Respondent imposed, and appellant paid, a sales tax from the receipts of its business. This action was brought to recover the taxes so paid on the ground that its sales are of "food products" which are exempt from taxation. (Rev. & Tax. Code, § 6359.) Respondent contends that appellant's operations constitute the serving of "meals" and the preparing and serving of food for consumption "from trays" and therefore are not "food products" within the meaning of section 6359 of the Revenue and Taxation Code, which in material part provides:

"`Food products' also do not include meals served on or off the premises of the retailer or drinks or foods furnished, prepared, or served for consumption at tables, chairs, or counters or from trays, glasses, dishes or other tableware provided by the retailer."

[1] The applicability of this statutory exception is the only issue raised on the present appeal.

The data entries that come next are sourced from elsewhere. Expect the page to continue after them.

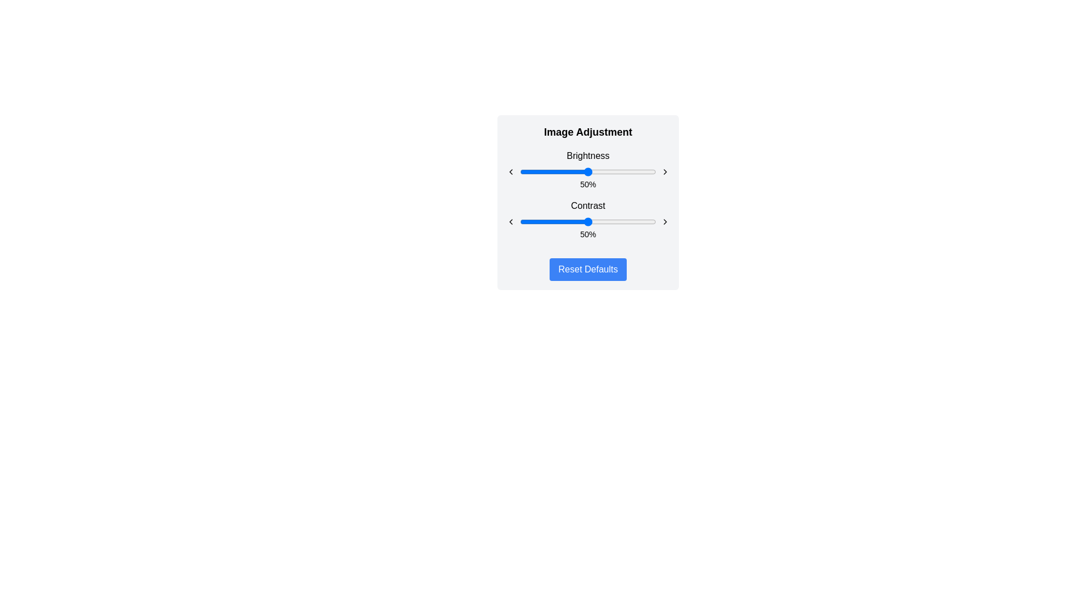  I want to click on brightness, so click(568, 172).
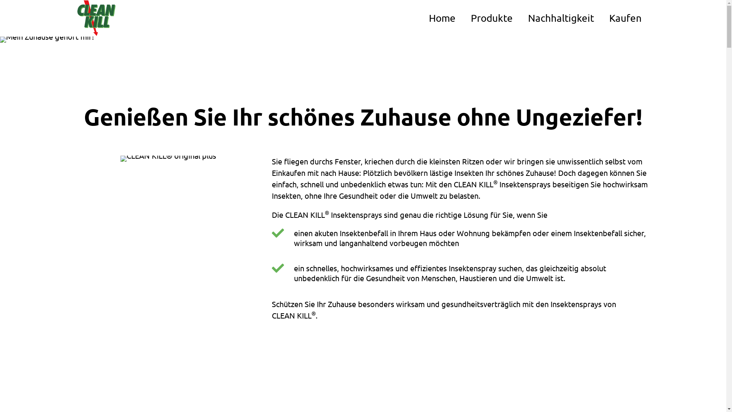 Image resolution: width=732 pixels, height=412 pixels. What do you see at coordinates (441, 18) in the screenshot?
I see `'Home'` at bounding box center [441, 18].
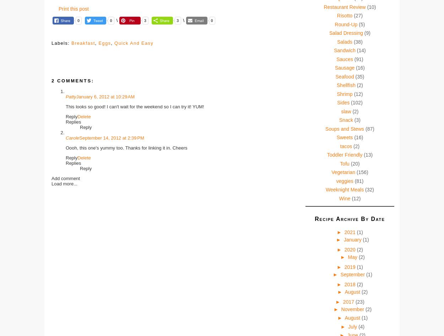 This screenshot has width=444, height=336. I want to click on 'Breakfast', so click(71, 43).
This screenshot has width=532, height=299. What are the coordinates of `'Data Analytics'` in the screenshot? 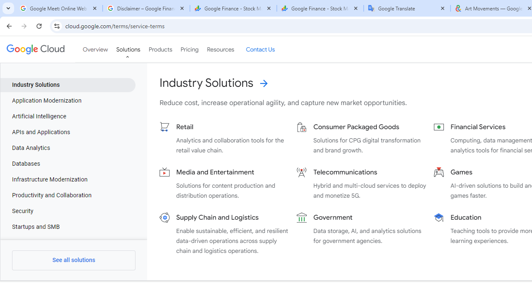 It's located at (68, 148).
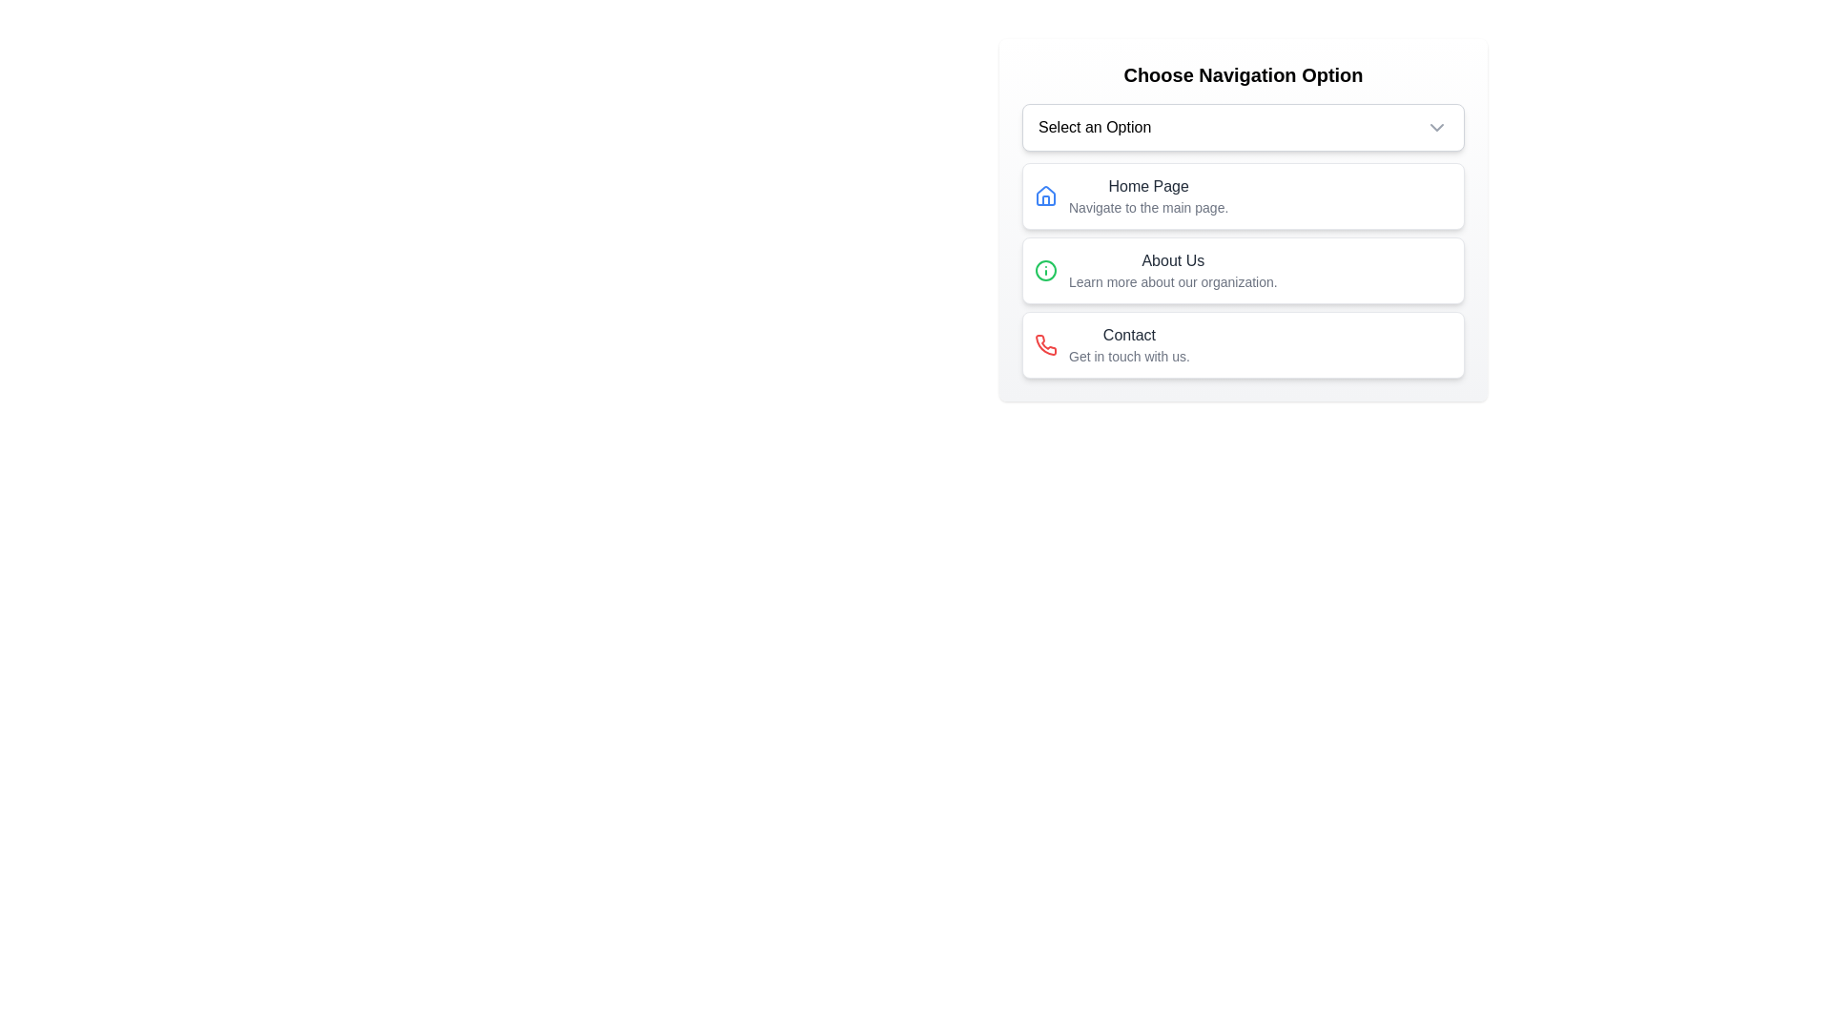 Image resolution: width=1831 pixels, height=1030 pixels. I want to click on the text label that reads 'Get in touch with us.' which is styled in gray (#gray-500) and positioned below the 'Contact' header in the Contact section of the navigation menu, so click(1129, 357).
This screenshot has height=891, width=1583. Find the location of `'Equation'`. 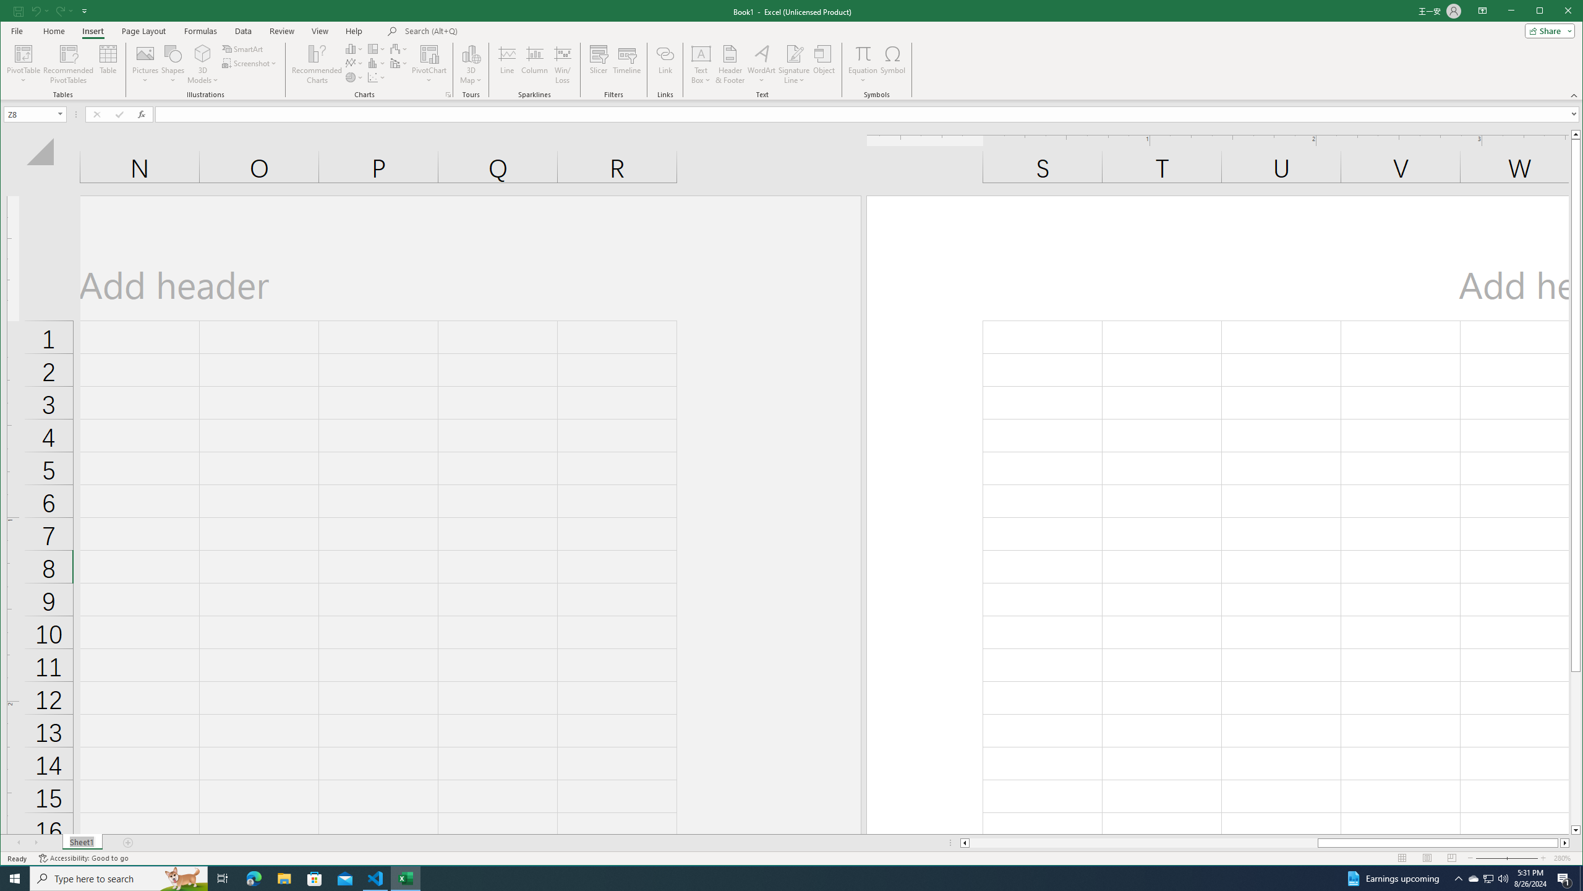

'Equation' is located at coordinates (862, 64).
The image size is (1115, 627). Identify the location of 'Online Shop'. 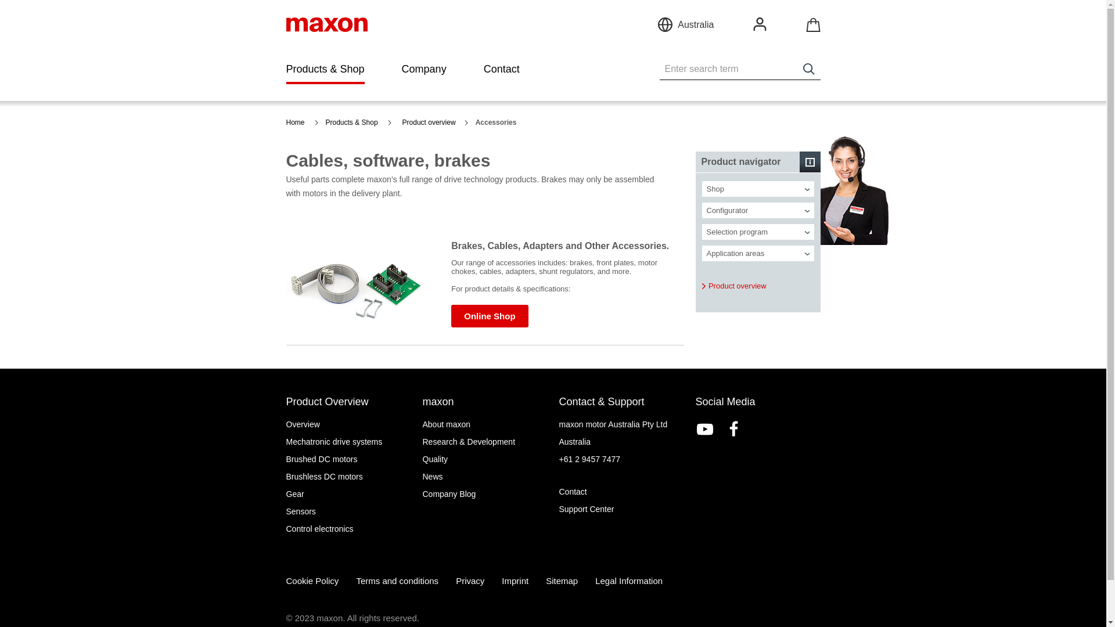
(451, 316).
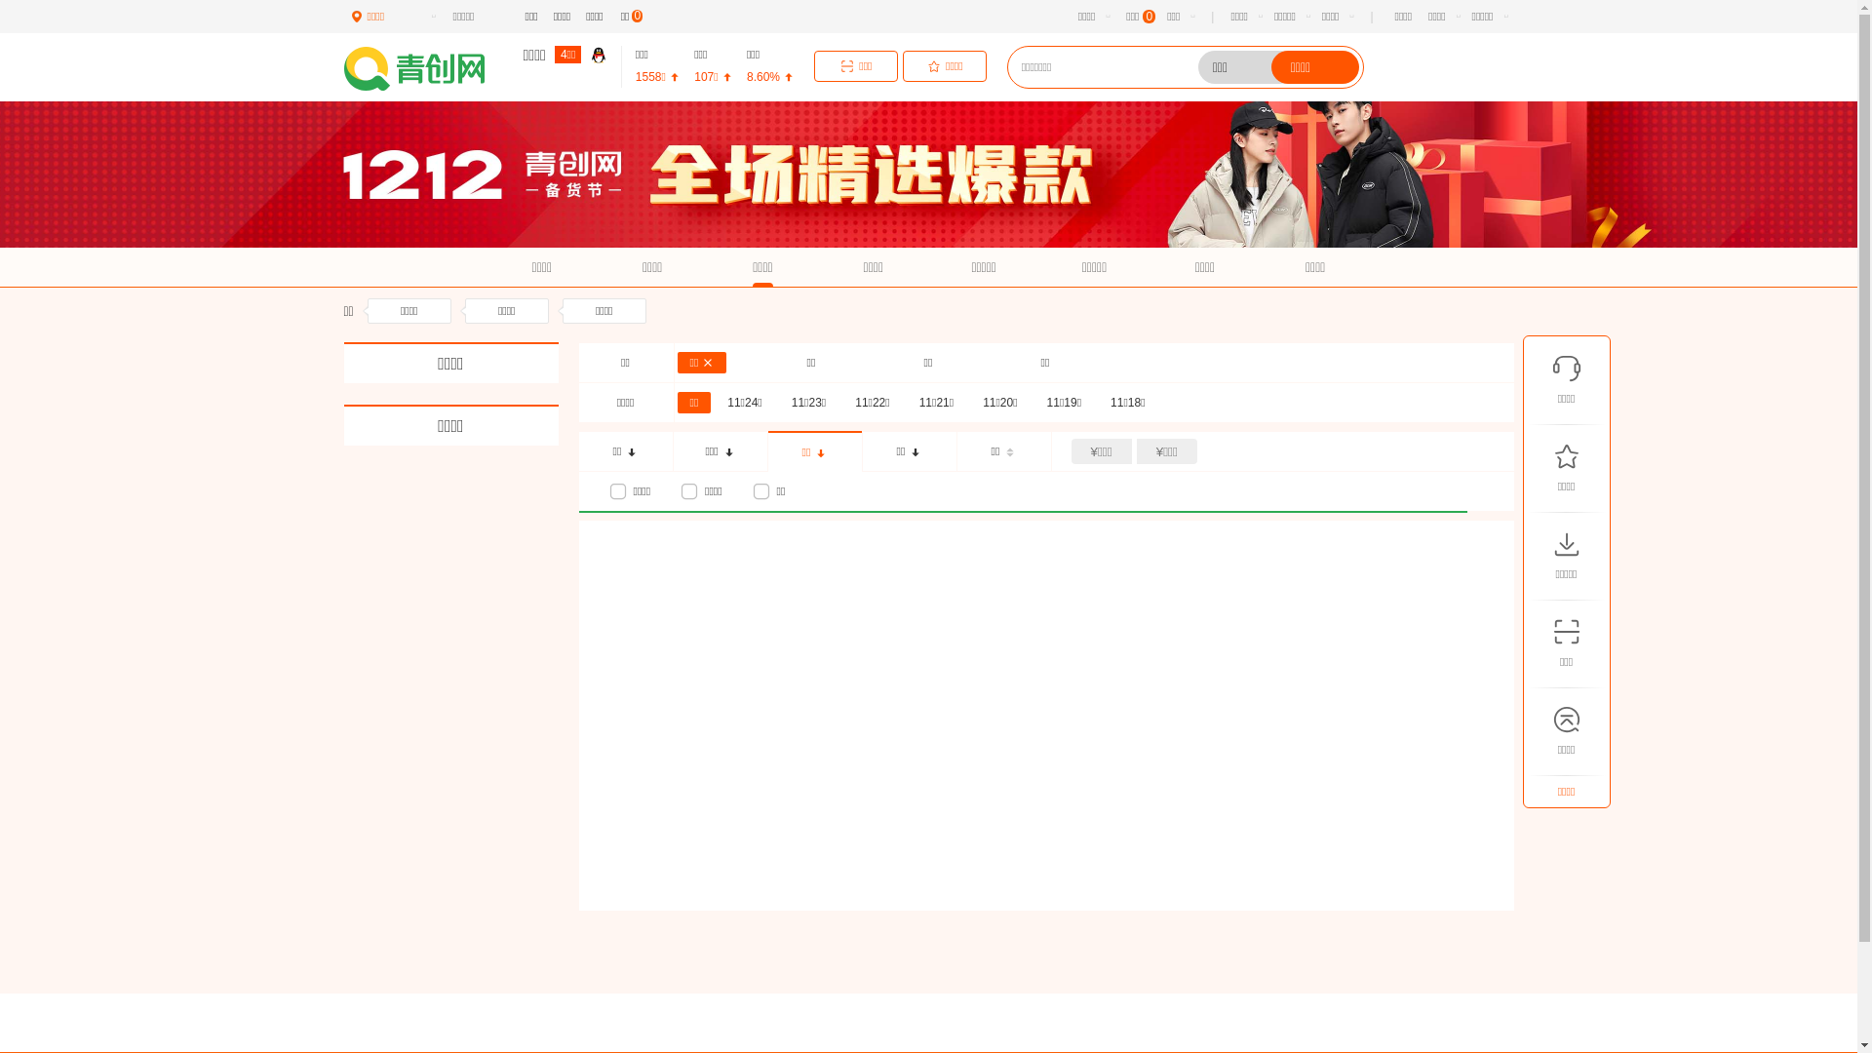 This screenshot has height=1053, width=1872. Describe the element at coordinates (342, 67) in the screenshot. I see `'17qcc'` at that location.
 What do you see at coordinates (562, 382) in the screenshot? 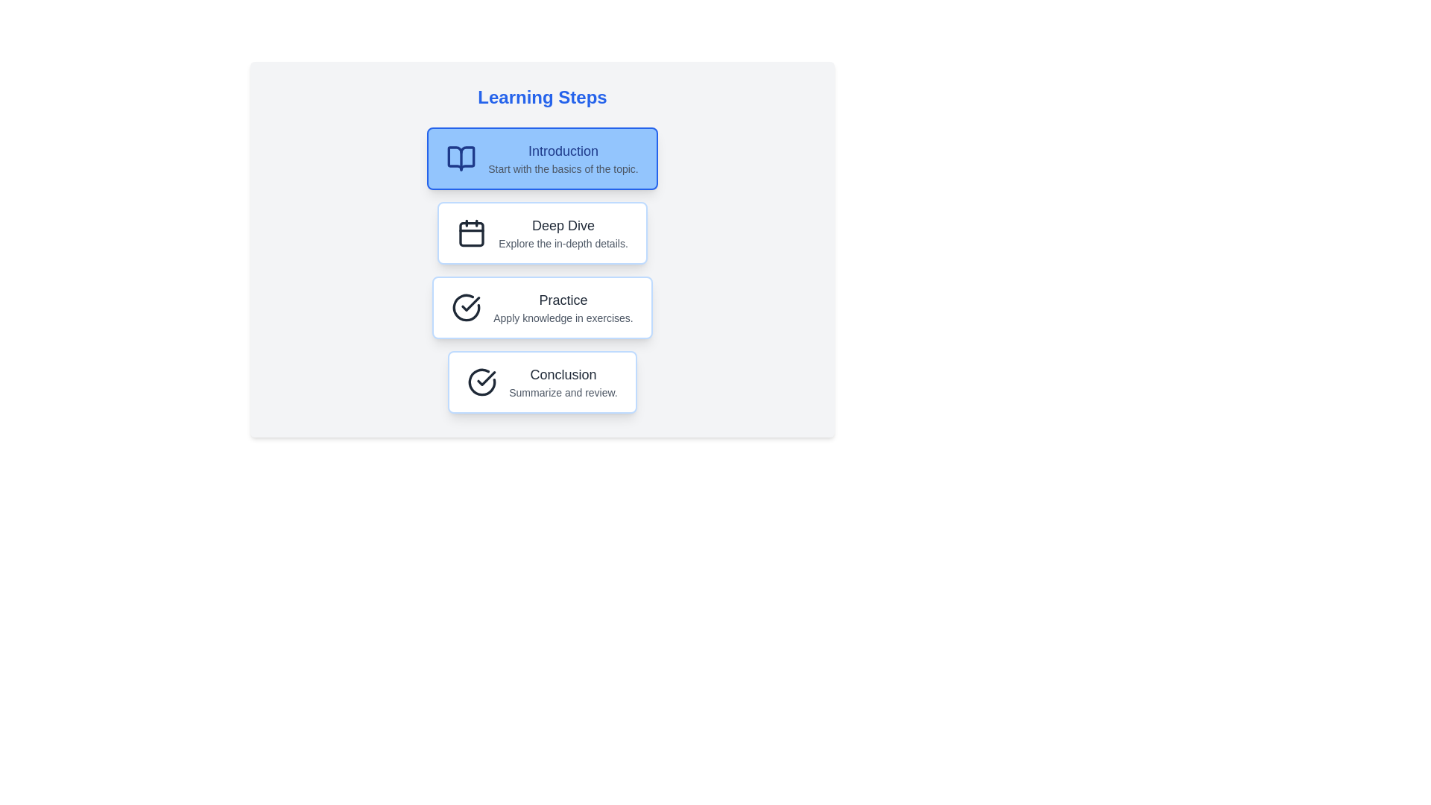
I see `the final button in the 'Learning Steps' section` at bounding box center [562, 382].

Appellant maintains that the food it sells does not constitute a "meal," citing Treasure Island Catering Co. v. State Board of Equalization, 19 Cal.2d 181, 185-187 [120 P.2d 1], and that it is not "served" within the meaning of the code section. It is appellant's position that its operations are no more the serving of meals than are the sales of box lunches or other food by restaurants and delicatessens upon which respondent admits no tax is imposed if the purchased food is not consumed on the premises but taken out. Appellant emphasizes that no services are rendered by waitresses or employees other than handing the customer his order on a cardboard tray or in a paper bag. Appellant also contends that cardboard trays on which, if the customer prefers, the order is placed instead of in a paper bag are not such "trays" as are referred to in the statute. He claims the cardboard trays, which are not reused, lack the "permanency" of the other enumerated items of "tableware," such as "glasses" and "dishes." (Treasure Island Catering Co. v. State Board of Equalization, supra, at p. 188.) Respondent maintains and the trial court found, that appellant is serving meals and also furnishing food from trays. Respondent points out that food sold by appellant is of greater variety and more substantial than the hot dogs or hamburgers considered in the Treasure Island case. Respondent also maintains that the parking area and accommodations furnished by appellant are an inducement to the public to buy and eat "meals" which are "served" by appellant. As was said in Sandelin v. Collins, 1 Cal.2d 147, 156 [33 P.2d 1009, 93 A.L.R. 956] (cited in Treasure Island Catering Co. v. State Board of Equalization, supra):

"... Under our modern system of living a sandwich served in good faith as a meal would constitute a meal as contemplated by law."

And in that decision the court also said that the question whether within the import of the statute a sandwich constituted a "meal" was in each instance primarily a question of fact, that a general rule of law could not be laid down in all cases with reference to a question so intricately connected with and controlled by individual tastes and conditions of diet and circumstances. The trial court here further found that the trays upon which appellant furnished food to its customers were trays within the contemplation of the statute. Appellant has advanced a substantial amount of semantic argument as to the meaning of "trays," as to the meaning of "meals," and as to what constitutes "service" by the retailer of food. We think, however, that the matters from which the appeal is here taken were matters within the fact-finding power of the trial court and that it is unnecessary to attempt to define as a matter of law what is a tray or what is a meal.

The judgment appealed from is affirmed.

Van Dyke, P.J., and Peek, J., concurred.

A petition for a rehearing was denied November 30, 1956, and appellant's petition for a hearing by the Supreme Court was denied January 4, 1957. Schauer, J., was of the opinion that the petition should be granted.

FootNotes


* Assigned by Chairman of Judicial Council.